Norden verweigert Hilfe
Von Kristian Stemmler
Knapp vier Wochen vor der Weltklimakonferenz im brasilianischen Belem hat die evangelische Hilfsorganisation Brot für die Welt (BfdW) Alarm geschlagen. Von wenigen Ausnahmen abgesehen erhalten die am stärksten von den Folgen der Erderwärmung betroffenen Länder, etwa in Afrika, deutlich zu wenig Geld, um darauf reagieren zu können. Immer noch seien 90 Prozent aller Länder des globalen Südens »gemessen an ihrem jeweiligen Klimarisiko deutlich unterfinanziert«, erklärte Sabine Minninger, Klimareferentin der Organisation, am Dienstag gegenüber Journalisten.
Die Zahl geht aus dem »Anpassungsindex 2025« hervor, den BfdW das dritte Jahr in Folge erstellt hat.
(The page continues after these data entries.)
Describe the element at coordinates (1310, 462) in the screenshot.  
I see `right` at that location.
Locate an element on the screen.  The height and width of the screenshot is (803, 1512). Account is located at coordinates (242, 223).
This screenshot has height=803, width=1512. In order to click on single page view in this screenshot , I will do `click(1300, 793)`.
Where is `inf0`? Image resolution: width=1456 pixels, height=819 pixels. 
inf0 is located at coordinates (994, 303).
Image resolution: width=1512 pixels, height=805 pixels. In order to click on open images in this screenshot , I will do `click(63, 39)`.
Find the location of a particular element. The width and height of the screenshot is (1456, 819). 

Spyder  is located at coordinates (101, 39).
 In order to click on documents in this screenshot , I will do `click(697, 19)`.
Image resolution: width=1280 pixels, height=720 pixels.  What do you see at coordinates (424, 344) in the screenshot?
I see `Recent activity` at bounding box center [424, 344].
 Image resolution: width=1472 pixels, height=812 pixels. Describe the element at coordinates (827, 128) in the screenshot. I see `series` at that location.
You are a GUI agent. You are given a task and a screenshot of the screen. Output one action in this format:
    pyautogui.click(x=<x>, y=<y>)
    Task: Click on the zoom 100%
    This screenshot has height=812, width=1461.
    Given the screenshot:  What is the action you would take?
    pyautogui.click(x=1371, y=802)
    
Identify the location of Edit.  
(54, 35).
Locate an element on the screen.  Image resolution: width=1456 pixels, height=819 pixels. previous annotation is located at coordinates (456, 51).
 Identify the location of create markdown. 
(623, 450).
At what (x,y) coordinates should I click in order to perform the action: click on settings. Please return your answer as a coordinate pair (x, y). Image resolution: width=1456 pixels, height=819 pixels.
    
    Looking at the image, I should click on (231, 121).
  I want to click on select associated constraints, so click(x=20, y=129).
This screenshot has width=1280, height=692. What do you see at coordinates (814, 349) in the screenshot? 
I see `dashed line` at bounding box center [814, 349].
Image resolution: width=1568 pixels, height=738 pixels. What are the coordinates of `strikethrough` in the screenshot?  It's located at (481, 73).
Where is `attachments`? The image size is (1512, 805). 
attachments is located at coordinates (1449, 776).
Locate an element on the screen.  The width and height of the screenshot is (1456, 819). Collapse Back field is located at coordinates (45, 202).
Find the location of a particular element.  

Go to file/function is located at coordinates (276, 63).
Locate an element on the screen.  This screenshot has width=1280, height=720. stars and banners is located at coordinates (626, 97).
Darin bemisst das Hilfswerk für 129 Staaten des globalen Südens, ob die Gelder der Industrieländer für die Klimaanpassung gerecht verteilt werden, wobei die Klimarisiken und die Bevölkerungsgröße Kriterien sind. Mit Klimaanpassung sind Maßnahmen gemeint, die auf bereits spürbare oder unmittelbar drohende Auswirkungen der Klimakrise abzielen. Das kann zum Beispiel die Begrünung von Städten sein oder der Bau von Entwässerungssystemen.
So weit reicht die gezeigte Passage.